-- What to produce --
Among the entries below, find each line with "output" and show it.

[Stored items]
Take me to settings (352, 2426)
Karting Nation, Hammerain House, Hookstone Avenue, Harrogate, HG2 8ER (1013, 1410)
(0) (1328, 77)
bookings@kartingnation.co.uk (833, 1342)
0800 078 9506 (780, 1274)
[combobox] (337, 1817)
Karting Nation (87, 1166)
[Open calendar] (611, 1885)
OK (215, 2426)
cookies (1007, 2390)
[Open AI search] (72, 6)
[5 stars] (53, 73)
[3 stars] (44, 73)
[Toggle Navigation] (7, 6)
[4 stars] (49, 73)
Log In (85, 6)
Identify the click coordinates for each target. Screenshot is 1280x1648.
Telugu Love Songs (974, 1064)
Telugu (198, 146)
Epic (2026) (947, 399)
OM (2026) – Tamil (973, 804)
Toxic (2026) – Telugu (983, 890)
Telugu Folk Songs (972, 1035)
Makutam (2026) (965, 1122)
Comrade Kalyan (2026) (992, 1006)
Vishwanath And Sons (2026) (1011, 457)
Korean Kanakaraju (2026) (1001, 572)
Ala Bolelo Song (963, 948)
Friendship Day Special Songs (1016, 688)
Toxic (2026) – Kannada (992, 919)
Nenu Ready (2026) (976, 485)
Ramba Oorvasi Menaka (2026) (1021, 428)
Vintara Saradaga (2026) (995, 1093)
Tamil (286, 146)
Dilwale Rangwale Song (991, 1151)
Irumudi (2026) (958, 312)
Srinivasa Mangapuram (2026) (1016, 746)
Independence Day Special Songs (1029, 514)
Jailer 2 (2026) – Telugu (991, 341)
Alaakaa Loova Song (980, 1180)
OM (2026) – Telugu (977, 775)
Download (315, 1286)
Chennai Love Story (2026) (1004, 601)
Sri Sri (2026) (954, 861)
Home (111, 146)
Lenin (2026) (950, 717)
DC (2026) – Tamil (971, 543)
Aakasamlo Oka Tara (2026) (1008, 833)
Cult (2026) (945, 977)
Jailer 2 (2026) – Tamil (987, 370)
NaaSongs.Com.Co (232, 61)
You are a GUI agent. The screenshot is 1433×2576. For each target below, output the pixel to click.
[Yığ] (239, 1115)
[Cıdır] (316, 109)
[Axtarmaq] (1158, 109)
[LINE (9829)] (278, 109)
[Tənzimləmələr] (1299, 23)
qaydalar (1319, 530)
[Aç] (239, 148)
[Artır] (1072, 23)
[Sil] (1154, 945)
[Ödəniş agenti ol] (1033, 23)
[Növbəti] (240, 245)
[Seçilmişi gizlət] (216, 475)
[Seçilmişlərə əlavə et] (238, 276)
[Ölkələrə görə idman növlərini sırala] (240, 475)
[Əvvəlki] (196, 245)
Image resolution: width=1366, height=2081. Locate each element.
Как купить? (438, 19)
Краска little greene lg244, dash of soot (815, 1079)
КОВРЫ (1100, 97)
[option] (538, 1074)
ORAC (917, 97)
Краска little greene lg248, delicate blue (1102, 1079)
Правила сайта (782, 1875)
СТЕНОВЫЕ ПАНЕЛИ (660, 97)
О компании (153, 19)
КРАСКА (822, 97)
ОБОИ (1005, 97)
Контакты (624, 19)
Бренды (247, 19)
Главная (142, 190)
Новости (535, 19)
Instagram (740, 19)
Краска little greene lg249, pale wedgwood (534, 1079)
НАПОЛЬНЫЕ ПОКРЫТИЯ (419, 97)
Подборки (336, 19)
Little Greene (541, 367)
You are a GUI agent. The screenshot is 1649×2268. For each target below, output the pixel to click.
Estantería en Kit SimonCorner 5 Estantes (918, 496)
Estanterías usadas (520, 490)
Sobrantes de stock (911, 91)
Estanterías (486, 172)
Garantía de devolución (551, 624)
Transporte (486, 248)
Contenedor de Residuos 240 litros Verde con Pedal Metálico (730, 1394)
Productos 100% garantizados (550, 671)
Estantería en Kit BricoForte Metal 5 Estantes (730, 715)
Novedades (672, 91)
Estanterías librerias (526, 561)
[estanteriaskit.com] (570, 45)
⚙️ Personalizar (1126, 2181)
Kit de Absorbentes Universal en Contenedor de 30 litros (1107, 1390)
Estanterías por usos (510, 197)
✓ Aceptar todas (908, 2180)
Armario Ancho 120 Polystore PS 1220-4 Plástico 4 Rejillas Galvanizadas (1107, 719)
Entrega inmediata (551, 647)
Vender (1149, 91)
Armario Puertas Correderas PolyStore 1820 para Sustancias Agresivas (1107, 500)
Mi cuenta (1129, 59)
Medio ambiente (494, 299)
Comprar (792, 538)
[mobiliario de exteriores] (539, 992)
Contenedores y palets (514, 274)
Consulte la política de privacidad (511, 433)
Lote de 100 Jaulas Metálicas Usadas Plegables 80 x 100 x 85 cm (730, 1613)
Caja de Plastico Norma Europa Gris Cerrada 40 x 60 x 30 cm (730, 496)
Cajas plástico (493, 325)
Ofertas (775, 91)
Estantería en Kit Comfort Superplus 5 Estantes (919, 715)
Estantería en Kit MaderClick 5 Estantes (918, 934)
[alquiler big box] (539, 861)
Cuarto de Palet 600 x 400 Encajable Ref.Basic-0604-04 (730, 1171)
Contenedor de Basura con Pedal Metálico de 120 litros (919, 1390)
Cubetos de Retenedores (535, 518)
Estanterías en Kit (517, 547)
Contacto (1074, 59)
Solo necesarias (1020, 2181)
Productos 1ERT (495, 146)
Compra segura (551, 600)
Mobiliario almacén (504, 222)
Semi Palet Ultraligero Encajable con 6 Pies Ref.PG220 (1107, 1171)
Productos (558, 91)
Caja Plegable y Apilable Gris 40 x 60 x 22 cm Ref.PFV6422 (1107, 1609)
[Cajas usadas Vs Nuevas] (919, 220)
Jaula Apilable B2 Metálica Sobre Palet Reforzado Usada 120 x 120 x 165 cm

-- Finished exercise --
You are a GUI agent. The screenshot is 1433×2576. For each target below, output the pixel to click.
You are a GUI agent. The screenshot is 1649×2268. For each target below, output the pixel to click.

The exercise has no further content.